*** Opening of Material supplied ***

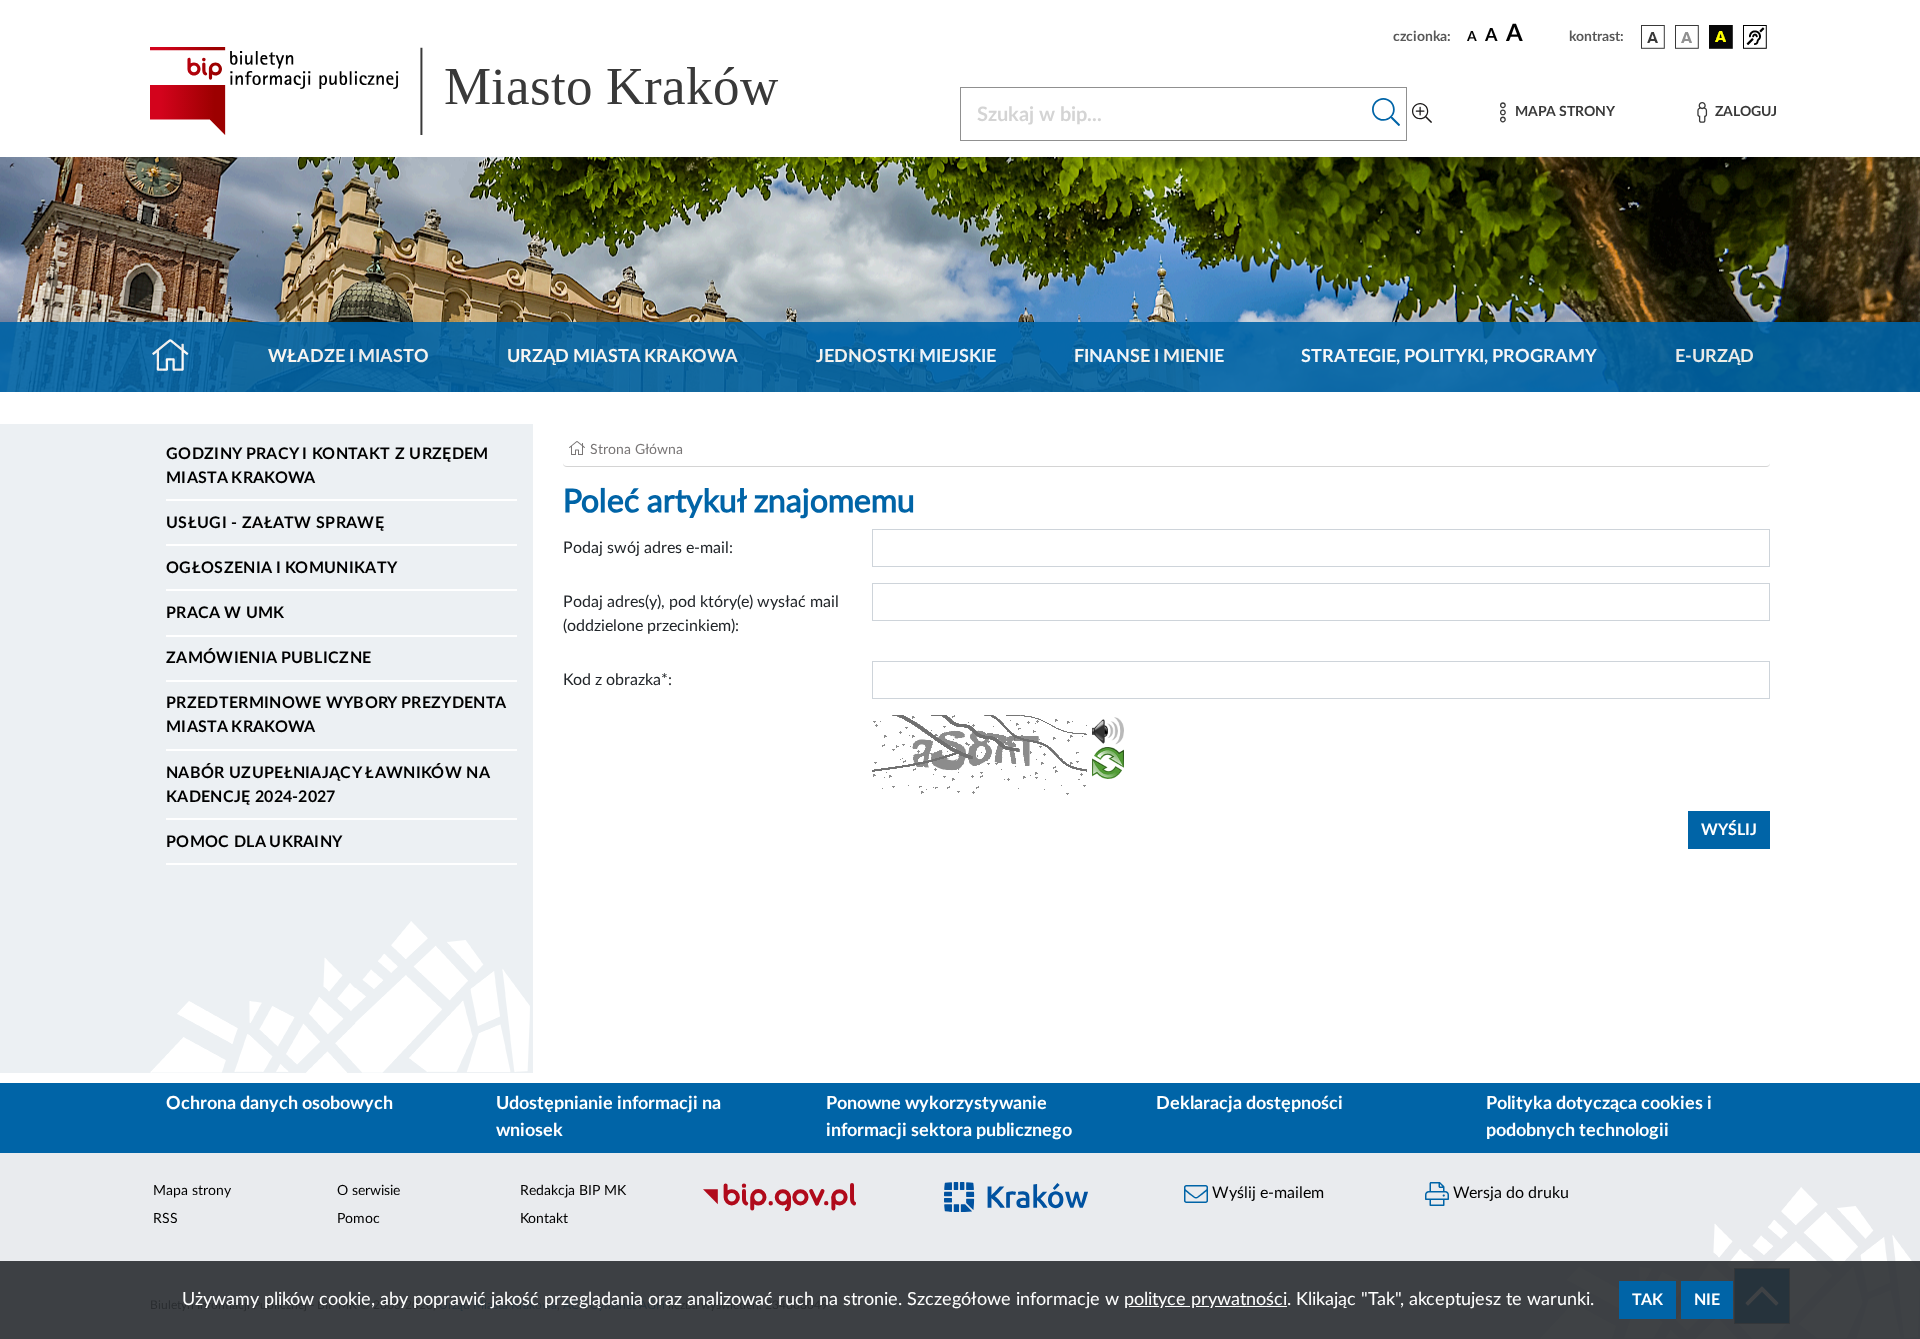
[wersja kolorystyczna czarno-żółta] (1721, 37)
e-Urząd (1714, 357)
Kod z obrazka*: (617, 680)
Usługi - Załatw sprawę (275, 523)
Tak (1647, 1300)
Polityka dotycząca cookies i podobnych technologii (1599, 1117)
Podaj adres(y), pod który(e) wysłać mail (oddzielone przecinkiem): (701, 614)
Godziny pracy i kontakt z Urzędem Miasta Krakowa (327, 466)
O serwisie (368, 1191)
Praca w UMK (225, 613)
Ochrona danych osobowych (279, 1104)
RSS (165, 1219)
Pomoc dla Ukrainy (254, 842)
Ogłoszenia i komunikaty (281, 568)
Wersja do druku (1509, 1193)
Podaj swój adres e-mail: (648, 548)
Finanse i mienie (1149, 357)
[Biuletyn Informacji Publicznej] (805, 1208)
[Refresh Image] (1108, 767)
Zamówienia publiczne (268, 658)
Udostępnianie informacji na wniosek (608, 1117)
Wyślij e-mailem (1266, 1193)
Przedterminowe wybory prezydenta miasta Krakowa (335, 715)
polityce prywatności (1205, 1300)
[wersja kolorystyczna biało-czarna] (1687, 37)
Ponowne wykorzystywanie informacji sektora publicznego (949, 1117)
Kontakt (544, 1219)
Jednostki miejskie (906, 357)
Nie (1707, 1300)
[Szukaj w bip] (1386, 114)
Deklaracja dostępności (1249, 1104)
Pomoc (358, 1219)
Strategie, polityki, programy (1449, 357)
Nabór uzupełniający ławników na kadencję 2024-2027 (327, 785)
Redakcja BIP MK (573, 1191)
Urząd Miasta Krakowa (622, 357)
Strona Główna (636, 450)
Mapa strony (192, 1191)
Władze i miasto (348, 357)
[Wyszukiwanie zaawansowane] (1422, 114)
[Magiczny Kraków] (1046, 1208)
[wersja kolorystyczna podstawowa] (1653, 37)
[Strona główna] (178, 357)
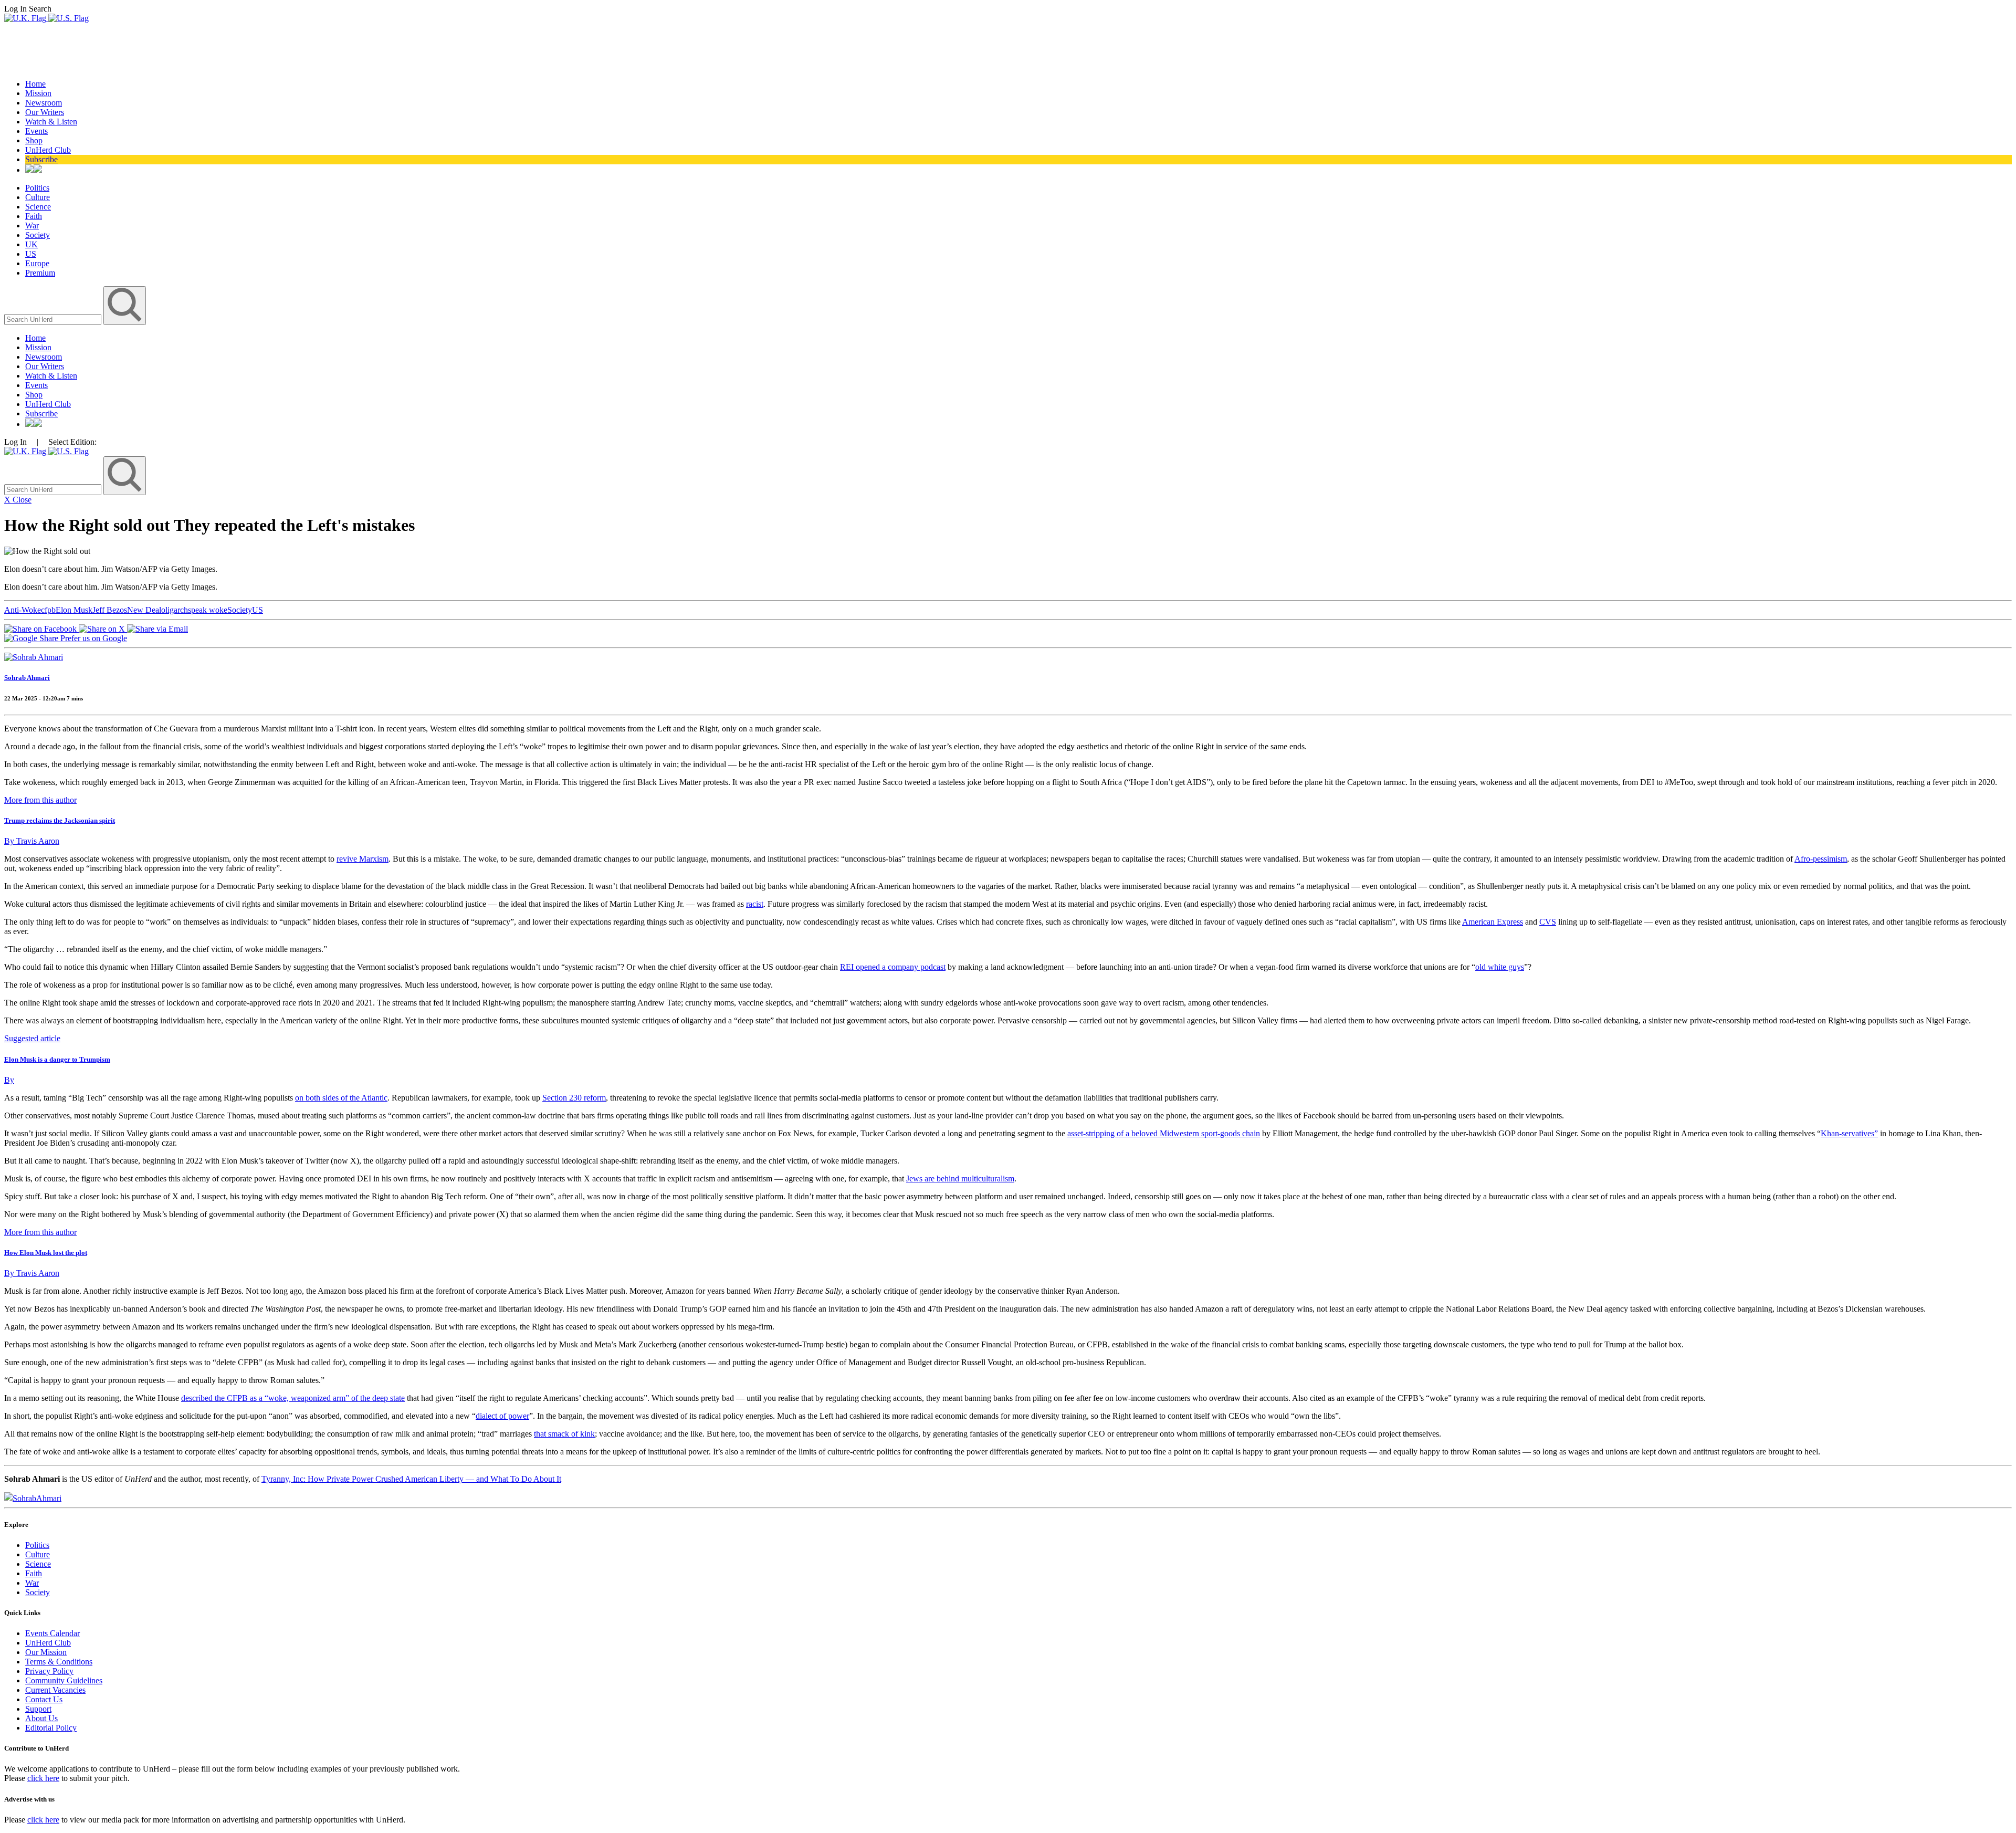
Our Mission (46, 1652)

*** Close of Material supplied ***

What the answer needs is every line from the one containing "Nie (1707, 1300)" through the final line of the data above, copied exactly, without pictures.

» Answer box
Nie (1707, 1300)
[Szukaj w bip] (1386, 114)
Deklaracja dostępności (1249, 1104)
Pomoc (358, 1219)
Strategie, polityki, programy (1449, 357)
Nabór uzupełniający ławników na kadencję 2024-2027 (327, 785)
Redakcja BIP MK (573, 1191)
Urząd Miasta Krakowa (622, 357)
Strona Główna (636, 450)
Mapa strony (192, 1191)
Władze i miasto (348, 357)
[Wyszukiwanie zaawansowane] (1422, 114)
[Magiczny Kraków] (1046, 1208)
[wersja kolorystyczna podstawowa] (1653, 37)
[Strona główna] (178, 357)
Our Mission (46, 1652)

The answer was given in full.